Gehlen vertritt an dieser Stelle die Ansicht, dass „gewisse Prozesse der Abstraktion“ notwendig sein müssten, um ein Werkzeug wie etwa eine Klinge zu fertigen. Zum einen müsse „der Vorgang oder das Entwurfs- oder Wirkungsschema des ‚Schneidens überhaupt‘, der ‚Schneidewirkung überhaupt‘“ gegeben sein (ebd). Außerdem muss dem Menschen bewusst sein, dass er in Zukunft Interesse an dieser Wirkung haben wird. Wäre das „abstrakte Phantasma“ der allgemeinen Schneidewirkung nicht gegeben, so käme keine Klinge zustande.

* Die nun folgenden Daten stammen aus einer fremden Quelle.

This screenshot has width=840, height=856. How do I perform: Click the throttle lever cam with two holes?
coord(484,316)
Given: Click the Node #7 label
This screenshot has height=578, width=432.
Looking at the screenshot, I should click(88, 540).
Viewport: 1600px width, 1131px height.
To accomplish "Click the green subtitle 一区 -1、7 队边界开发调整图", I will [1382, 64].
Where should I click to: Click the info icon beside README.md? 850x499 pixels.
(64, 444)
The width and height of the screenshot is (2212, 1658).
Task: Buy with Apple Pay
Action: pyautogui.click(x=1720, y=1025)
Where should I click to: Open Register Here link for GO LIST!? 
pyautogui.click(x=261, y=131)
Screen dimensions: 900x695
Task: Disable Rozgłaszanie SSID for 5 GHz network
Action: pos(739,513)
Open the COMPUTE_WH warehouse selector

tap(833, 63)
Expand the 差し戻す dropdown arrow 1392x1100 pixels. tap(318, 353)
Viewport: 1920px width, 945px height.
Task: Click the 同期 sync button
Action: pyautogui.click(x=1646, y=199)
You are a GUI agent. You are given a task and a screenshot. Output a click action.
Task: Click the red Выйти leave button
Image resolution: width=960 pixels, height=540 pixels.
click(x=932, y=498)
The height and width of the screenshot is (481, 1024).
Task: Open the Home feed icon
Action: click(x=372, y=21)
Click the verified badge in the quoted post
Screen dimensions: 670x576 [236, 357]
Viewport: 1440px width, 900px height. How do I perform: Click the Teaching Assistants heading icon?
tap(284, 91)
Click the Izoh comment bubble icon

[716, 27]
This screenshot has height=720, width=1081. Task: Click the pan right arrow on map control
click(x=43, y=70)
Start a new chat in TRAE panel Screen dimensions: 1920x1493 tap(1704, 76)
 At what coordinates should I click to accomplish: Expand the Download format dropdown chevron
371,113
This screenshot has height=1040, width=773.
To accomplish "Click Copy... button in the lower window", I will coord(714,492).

Es ist jedoch zu fragen, ob Gehlen hier nicht bereits eine aktuelle, moderne Vorstellung des Herstellens vor Werkzeugen voraussetzt, die es verhindert, das Erzeugen und Nutzen von Werkzeugen auch ohne abstrakte Vorwegnahme des Mittel-Zweck-Zusammenhangs zu erklären. Wenigstens muss das „abstrakte Phantasma“ in einer sehr schwachen Bedeutung gedacht werden, und auf keinen Fall im Sinne eines irgendwie gearteten „theoretischen Verständnisses“ des Schneidens. Denkbar ist etwa, dass Menschen die bloße Erfahrung machen, dass sie selbst oder Tiere sich bei der heftigen Berührung spitzer Gegenstände (abgebrochene Zweige, Dornen, gesplitterte Steine) verletzten können. Diese Erfahrung reicht bereits aus um den gleichen Effekt des verletzenden Schneidens im praktischen Handeln bewusst herbeizuführen. Man kann diese Erfahrung, verbunden mit der praktischen Bestätigung der handelnd herbeigeführten Wirkung, als „abstraktes Phantasma der Schneidwirkung“ bezeichnen, ein wie auch immer geartetes Verständnis des Ursache-Wirkungs-Zusammenhangs und somit der Mittel-Zweck-Beziehung ist dazu jedoch nicht nötig.